I posted it to my Facebook status last night. Within a few minutes I had two friends investigating my problem. Within the hour I had the answer to my question and a friend to thank for it! I was shocked! Lesson learned.

Facebook has become an official way to represent yourself to the world. Now your Facebook profile page is just like an item of clothing, your haircut, a handbag, or a tattoo. All of these things are simply a way of presenting yourself to the world. We’re all given a body, but we all make different decisions about representing that body as “someone”. Even those who refuse to “represent themselves” by wearing plain clothes, and blending in are still making decisions about how they appear and, to their own disdain, are representing themselves in a specific way none the less. Facebook and other social networking sites offer yet another means to express yourself whether intentionally or not. Moreover, you all know someone who doesn’t have a Facebook page. Doesn’t that make a statement about them too?

I overhear conversations all the time discussing how people choose to represent themselves on Facebook. Many of these conversations go something like this:
“So did you see what I saw on my news feed last night?”

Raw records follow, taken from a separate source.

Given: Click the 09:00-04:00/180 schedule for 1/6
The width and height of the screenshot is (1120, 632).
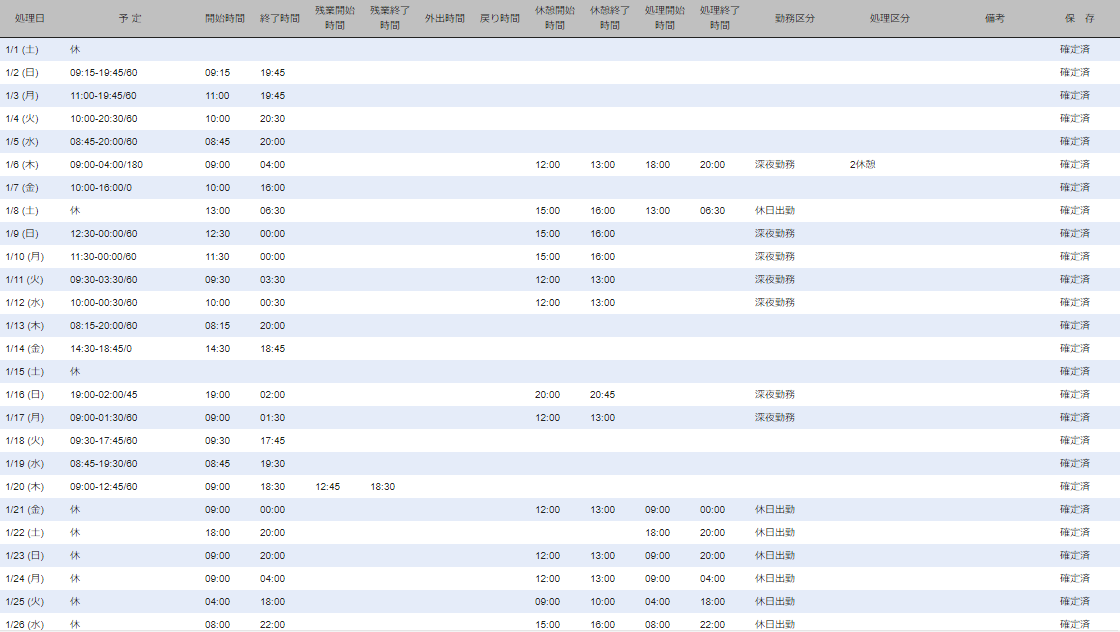Looking at the screenshot, I should click(x=106, y=164).
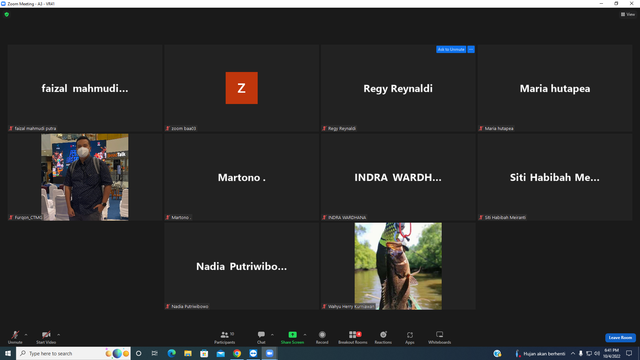The image size is (640, 360).
Task: Open Zoom Apps
Action: click(410, 338)
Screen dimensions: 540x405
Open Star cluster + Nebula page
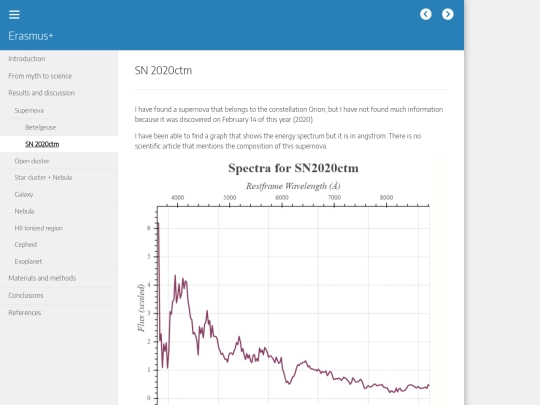pos(59,177)
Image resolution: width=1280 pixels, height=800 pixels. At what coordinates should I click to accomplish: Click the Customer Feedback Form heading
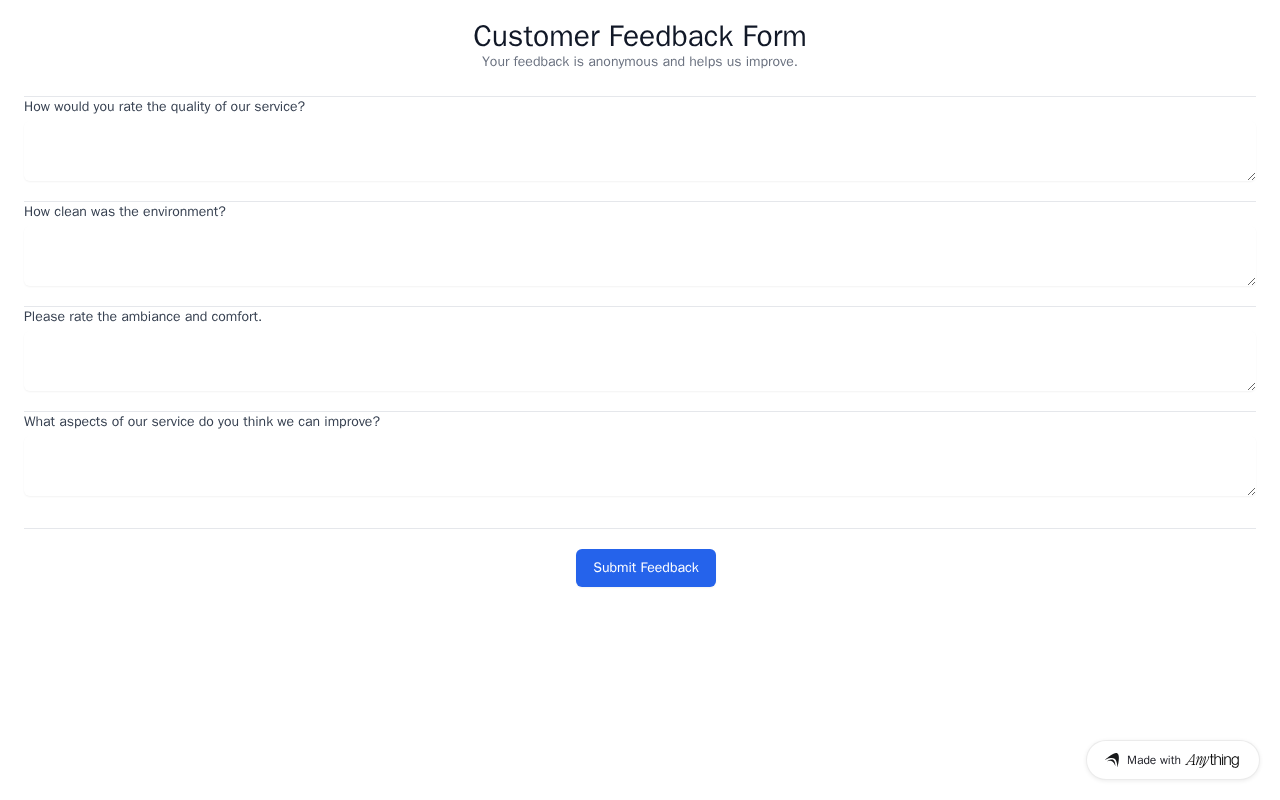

“Oh I know, Jane and John in a relationship? What? How crazy is that?”
“Yeah, when I read it I couldn’t believe it. They are such an odd match.”
We’ve moved to a world where our representations of ourselves online are just as important as in-person expressions. If you keep the “single” status posted on your profiles when you are dating someone, it can even be offensive to your new squeeze. Whether you like it or not, you’re transmitting a message about your relationship. You’re “telling” the world that you’re single. Considering that one in FIVE people break up on Facebook or Twitter these days, it seems to be an effective means of telling the world (and your unsuspecting ex) the more intimate happenings of your life.
Although, I’ve heard many of my peers complain how ridiculous this has gotten, they don’t seem to have a problem with wearing a ring on a specific finger to indicate marriage. Isn’t ring-wearing essentially the same social behavior as changing your status? You are representing a commitment to the world! This commitment isn’t represented any old way, it’s represented in a place that others can’t help but notice. If you’re not wearing a ring on your left ring finger you’re “telling” the world that you’re single in a different way. Does NOT having a ring mean that you’re any less committed to your spouse? Not necessarily, but it definitely has the potential to raise some eyebrows the same way not changing your status can.
Silly, I know, but as social animals we look for social cues to inform our interactions with one another whether on or offline. By not keeping social networking profiles updated with an accurate relationship status we transmit false social cues, which is indeed frowned upon. You wouldn’t keep your finger ring-less for the first few months you are married, would you? How quickly our online lives have progressed!
Have you ever “gotten in trouble” for not representing your relationship status accurately on your social networking profiles?